Task prompt: Copy every line of the data in which the word "item" occurs.

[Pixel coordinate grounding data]
<<<<

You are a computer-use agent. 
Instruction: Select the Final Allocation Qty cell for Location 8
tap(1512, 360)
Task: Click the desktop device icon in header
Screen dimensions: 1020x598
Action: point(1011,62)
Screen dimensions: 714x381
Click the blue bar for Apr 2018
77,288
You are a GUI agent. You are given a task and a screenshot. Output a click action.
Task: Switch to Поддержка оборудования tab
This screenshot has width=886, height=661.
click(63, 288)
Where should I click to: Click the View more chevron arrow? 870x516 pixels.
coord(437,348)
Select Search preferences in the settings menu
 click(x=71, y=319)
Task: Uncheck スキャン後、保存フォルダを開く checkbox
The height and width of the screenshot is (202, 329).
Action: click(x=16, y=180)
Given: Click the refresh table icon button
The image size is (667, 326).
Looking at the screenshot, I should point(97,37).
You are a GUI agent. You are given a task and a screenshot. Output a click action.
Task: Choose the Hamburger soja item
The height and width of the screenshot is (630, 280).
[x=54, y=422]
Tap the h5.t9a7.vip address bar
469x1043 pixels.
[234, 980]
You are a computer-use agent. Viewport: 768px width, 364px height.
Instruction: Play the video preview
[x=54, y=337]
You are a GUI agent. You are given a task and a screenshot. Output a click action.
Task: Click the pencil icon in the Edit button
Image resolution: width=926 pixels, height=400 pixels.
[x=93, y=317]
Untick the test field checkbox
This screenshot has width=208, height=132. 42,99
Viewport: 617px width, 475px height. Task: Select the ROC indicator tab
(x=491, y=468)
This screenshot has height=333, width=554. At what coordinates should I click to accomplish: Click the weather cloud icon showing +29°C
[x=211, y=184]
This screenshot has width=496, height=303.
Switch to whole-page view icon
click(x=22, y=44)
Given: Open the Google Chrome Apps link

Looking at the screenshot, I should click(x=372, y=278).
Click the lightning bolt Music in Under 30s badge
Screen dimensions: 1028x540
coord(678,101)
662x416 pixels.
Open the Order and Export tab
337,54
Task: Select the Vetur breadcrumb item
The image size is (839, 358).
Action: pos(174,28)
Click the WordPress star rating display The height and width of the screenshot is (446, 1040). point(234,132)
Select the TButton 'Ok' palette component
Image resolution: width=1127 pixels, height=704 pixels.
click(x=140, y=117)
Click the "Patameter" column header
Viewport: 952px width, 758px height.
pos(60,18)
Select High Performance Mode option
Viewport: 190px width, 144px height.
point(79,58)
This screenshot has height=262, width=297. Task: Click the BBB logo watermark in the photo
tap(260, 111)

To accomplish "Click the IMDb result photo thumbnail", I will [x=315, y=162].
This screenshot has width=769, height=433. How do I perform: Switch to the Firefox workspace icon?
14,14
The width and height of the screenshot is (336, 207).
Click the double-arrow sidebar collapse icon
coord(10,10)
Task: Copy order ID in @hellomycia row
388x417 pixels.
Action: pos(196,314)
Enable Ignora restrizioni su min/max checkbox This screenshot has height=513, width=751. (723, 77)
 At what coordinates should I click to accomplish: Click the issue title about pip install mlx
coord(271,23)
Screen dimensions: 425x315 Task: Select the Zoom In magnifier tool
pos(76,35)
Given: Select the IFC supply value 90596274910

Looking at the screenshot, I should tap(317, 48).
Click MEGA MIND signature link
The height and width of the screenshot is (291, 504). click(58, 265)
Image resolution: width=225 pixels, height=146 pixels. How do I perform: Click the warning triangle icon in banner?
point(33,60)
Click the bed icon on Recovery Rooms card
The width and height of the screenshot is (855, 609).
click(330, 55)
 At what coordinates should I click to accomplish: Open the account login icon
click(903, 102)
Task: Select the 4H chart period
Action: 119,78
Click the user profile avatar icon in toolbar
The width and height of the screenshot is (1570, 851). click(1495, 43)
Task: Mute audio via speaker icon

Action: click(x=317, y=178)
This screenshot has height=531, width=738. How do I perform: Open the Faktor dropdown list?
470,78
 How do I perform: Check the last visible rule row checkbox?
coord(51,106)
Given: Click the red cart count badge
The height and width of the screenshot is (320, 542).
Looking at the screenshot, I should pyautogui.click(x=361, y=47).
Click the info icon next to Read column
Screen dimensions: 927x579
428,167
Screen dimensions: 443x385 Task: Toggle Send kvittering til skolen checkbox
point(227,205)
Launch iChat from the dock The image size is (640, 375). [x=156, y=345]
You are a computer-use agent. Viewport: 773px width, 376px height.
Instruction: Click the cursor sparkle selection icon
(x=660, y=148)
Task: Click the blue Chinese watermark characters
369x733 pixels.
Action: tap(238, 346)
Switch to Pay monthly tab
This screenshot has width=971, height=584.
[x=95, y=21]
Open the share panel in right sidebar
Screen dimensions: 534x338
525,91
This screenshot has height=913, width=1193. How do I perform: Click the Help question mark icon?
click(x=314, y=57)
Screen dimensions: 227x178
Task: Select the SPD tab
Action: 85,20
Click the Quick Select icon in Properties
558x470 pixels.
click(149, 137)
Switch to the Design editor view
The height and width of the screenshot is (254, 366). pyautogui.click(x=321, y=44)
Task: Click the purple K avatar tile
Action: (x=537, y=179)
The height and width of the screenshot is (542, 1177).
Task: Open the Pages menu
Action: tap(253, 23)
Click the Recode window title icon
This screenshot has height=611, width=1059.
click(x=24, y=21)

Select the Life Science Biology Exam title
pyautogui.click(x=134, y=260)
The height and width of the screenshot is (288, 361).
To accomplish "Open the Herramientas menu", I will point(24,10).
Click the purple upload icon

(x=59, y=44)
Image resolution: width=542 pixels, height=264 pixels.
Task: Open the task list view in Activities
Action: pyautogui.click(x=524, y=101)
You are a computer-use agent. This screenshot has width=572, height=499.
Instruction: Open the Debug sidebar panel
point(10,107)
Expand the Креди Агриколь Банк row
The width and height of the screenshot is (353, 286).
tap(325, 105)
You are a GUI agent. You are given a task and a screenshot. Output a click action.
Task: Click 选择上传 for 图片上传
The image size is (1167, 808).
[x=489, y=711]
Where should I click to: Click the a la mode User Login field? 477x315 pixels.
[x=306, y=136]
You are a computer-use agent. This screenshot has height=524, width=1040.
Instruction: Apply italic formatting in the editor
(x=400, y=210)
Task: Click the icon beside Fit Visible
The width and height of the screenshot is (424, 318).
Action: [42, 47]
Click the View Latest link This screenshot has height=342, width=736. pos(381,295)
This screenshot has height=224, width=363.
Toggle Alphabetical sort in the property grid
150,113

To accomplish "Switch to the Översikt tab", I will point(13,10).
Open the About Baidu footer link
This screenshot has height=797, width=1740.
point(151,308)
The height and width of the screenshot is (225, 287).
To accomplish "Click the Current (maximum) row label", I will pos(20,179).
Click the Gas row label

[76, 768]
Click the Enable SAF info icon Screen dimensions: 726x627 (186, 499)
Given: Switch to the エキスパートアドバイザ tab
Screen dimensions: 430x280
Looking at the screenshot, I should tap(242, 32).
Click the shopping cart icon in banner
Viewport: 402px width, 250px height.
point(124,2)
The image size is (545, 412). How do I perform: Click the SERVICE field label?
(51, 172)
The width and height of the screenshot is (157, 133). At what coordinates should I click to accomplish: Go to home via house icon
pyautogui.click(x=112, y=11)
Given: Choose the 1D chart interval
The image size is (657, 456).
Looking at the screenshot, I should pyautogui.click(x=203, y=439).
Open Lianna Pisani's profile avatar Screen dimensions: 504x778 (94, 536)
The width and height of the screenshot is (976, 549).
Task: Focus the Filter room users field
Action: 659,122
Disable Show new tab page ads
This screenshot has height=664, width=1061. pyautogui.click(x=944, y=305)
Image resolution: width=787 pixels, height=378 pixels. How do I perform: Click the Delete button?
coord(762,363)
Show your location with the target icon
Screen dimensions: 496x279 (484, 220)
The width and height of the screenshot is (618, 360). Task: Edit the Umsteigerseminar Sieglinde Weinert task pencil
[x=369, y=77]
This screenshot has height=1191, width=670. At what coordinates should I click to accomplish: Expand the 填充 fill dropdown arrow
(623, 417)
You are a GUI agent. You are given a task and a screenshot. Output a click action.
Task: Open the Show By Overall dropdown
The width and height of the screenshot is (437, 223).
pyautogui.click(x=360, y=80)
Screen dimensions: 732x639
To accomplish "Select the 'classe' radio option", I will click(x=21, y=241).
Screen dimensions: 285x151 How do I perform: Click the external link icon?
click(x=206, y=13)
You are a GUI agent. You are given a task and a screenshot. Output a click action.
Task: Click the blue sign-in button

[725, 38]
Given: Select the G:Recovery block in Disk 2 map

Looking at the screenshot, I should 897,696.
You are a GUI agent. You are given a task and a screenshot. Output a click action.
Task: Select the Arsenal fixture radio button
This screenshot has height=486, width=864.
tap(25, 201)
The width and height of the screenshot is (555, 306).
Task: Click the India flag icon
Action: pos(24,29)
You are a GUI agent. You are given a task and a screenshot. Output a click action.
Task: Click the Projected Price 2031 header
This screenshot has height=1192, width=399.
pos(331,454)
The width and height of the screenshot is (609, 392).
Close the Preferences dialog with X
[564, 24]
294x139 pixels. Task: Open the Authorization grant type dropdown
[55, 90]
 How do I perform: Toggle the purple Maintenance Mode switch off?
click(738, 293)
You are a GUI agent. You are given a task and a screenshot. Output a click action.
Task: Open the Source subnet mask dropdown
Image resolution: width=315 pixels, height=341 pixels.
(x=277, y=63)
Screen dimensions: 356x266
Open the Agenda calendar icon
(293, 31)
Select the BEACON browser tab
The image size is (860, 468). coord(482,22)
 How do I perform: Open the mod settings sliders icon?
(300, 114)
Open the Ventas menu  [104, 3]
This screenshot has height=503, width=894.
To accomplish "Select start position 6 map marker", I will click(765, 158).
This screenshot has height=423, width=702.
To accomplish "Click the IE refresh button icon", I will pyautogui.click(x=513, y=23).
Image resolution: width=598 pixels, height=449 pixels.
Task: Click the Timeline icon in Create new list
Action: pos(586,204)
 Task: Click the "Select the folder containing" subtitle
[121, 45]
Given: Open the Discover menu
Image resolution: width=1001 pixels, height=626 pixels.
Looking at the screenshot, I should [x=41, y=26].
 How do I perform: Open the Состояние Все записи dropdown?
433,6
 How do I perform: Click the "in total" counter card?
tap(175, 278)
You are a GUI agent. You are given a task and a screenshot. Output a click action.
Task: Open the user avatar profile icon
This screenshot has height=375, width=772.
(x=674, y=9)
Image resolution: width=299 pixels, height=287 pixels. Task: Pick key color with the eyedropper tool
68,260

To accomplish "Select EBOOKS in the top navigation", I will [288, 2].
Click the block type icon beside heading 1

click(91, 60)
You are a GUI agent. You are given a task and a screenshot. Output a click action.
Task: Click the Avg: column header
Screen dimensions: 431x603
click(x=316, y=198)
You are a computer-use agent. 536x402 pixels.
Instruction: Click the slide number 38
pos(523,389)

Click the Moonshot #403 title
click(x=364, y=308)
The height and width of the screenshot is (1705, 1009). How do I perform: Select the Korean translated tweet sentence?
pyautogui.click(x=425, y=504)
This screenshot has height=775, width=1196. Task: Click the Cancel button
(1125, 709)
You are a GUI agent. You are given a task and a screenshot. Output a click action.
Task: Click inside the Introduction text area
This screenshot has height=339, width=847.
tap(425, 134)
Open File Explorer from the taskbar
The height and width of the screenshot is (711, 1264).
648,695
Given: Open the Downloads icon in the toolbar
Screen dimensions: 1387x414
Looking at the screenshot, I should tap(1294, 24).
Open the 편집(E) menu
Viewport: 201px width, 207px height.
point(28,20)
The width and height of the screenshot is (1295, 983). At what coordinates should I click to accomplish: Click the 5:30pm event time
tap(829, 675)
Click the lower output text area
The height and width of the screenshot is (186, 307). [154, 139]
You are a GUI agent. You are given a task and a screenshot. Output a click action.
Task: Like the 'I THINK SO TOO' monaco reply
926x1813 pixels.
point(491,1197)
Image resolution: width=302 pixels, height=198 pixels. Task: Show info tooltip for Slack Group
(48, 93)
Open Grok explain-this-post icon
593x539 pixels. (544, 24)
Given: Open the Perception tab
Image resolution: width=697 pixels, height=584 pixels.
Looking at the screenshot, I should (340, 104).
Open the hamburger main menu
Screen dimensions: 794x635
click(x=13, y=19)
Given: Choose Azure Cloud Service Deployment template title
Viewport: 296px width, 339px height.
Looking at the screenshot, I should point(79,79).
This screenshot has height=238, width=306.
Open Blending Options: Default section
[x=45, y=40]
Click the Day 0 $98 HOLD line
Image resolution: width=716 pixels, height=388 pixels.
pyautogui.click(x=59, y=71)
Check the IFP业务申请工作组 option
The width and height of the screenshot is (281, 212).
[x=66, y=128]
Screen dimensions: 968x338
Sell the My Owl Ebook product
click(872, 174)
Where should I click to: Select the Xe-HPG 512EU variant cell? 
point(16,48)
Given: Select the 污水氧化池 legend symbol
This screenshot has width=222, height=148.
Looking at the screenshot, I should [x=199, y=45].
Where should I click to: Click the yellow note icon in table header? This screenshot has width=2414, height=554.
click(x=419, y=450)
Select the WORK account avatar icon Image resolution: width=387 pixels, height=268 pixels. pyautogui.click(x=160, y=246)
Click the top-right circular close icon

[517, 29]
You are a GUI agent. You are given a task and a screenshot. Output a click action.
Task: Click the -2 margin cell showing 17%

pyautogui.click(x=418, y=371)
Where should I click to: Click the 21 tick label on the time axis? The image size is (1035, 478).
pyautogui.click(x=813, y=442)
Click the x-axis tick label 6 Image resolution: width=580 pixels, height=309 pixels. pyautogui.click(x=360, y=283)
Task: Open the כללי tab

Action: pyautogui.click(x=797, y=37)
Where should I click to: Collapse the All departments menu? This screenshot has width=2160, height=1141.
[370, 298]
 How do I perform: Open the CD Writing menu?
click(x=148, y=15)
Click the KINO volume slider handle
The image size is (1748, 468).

>>>>

Written answer:
Task: Choose the Hamburger soja item
Task: Select the Vetur breadcrumb item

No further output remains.